Physical Topology Diagram
- Visual Topology
- Command List
- Task 1: EtherChannel configuration
|Channel-group id mode active||Configures an interface as EtherChannel bundle members using LACP in active mode.|
|Channel-group id mode passive||Configures an interface as EtherChannel bundle members using LACP in passive mode.|
|Configure Terminal||Enters global configuration mode.|
|Copy run start||Saves the dynamic running-config to NVRAM.|
|Interface range range||Enters interface range configuration mode|
|Show etherchannel port-channel||Displays port-channel interface information|
|Show Interface interface||Displays interface statistics|
|Show spanning-tree vlan id||Verifies spanning-tree information for a given VLAN|
PC readiness: Assign the IP addresses used in the visual topology diagram for this exercise.

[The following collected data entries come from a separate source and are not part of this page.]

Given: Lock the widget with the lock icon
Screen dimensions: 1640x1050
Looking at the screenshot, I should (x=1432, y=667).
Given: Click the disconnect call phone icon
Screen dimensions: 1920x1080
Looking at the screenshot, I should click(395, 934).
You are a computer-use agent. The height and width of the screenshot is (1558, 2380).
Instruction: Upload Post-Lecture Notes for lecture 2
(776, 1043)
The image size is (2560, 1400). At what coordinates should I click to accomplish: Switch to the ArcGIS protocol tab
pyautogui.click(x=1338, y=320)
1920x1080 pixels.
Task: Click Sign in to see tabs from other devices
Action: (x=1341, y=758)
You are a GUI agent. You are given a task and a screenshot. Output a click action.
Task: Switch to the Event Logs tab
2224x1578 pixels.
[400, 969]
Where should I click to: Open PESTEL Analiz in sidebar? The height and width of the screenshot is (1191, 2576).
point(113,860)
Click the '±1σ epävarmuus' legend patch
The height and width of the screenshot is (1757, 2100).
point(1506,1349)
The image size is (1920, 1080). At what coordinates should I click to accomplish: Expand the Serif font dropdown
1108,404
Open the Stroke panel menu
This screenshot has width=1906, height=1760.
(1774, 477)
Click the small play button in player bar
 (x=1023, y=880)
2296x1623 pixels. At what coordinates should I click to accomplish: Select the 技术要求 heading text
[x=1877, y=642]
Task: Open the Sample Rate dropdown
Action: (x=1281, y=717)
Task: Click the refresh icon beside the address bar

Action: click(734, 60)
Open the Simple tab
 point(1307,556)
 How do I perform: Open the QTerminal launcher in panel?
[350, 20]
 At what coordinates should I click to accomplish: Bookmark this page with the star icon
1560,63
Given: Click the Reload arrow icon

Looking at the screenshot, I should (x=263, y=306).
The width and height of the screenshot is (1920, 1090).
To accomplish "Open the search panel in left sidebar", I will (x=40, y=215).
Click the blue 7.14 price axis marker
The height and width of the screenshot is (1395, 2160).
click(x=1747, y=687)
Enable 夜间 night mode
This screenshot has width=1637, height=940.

Task 1: EtherChannel Configuration
Step 1: Enable switchports fa0/1, fa0/3 and fa0/4 all other switchports should be shutdown.
Hint….Use the interface range command to speed up the process.
Step 2: Configure fa0/4 as a trunk connection.
Step 3: Validate that VLANs 1 and 2 are active on your switch
Create vlan 2 if it doesn’t exist.
Step 4: Because of the parallel links (fa0/3 & fa0/4) between the 2 switches spanning-tree will block one of the ports to prevent a loop. Use an appropriate show command to verify this.
Step 5: Shutdown fa0/3 and fa0/4
Configure fa0/3 and fa0/4 interfaces as part of an Etherchannel bundle. Use 1 as the port channel identifier and configure LACP in active mode.
Configure fa0/3 and fa0/4 interfaces as part of an Etherchannel bundle. Use 1 as the port channel identifier and configure LACP in passive mode.
Step 7: Enable fa0/3 and fa0/4
SW1 only.... Execute SW1#show spanning-tree vlan 2
SW2 only Execute SW1#show spanning-tree vlan 1
Notice the Root port is now shown as Po1, which is the logical port created by the EtherChannel bundle.